Please welcome Jen Doering as the latest member of the Geek Girls Rule! family!!

http://www.wow.com/2010/01/22/drama-mamas-we-hate-hate/

If you’ve been playing an MMO in the last five or six years or so, you’ve been conscious that some of the language involved can get a bit…salty. Sometimes the only thing you can say in response to a particularly bad wipe is an f-bomb or other bit of profanity. And, I’ll be honest, things get a bit risque in my guild’s Ventrilo channel. (For instance, a husband and wife weren’t responding to ready checks, so there was all sorts of speculation as to their whereabouts, when they were merely getting a snack. We didn’t buy it either.)

If you play an MMO and still have general chat channels on, then you’re aware that certain words—such as “gay,” “rape,” and “fag”–are thrown around quite readily. Combine this with the new random dungeon finder that Blizzard added in December, and it’s a given you’ll be tossed together with players you probably wouldn’t associate with normally. If I find myself in a random dungeon and there’s profanity, I’ll stick it out. If people are using the word “gay” as an adjective that doesn’t refer to sexual orientation and “rape” as something that gets done to monsters or other players, I’ll immediately drop the group and wait out my deserter debuff.
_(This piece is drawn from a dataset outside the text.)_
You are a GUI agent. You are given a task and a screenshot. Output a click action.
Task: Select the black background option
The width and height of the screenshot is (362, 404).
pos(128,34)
The people who use such terms are quick to throw out free speech and their rights, but the WoW servers are not public spheres. It would be as if I went into someone’s home and swore a blue streak. Sure, there’s nothing to stop me doing so, but odds are good I’d be asked to leave and not invited back. In the same manner, Blizzard can (and does) ban people for such behavior.

The thing is, words have power. I know too many people who’ve been sexually assaulted or been targeted because of their sexual orientation. I’ve seen what these evils do to their lives, and I’ll be damned if I continue it or passively condone it. Every time someone talks about “raping” a boss or an opposing faction, they’re contributing to the mindset that rape is acceptable. If “gay” is used as an epithet, it’s reinforced that some sexual orientations are undesirable.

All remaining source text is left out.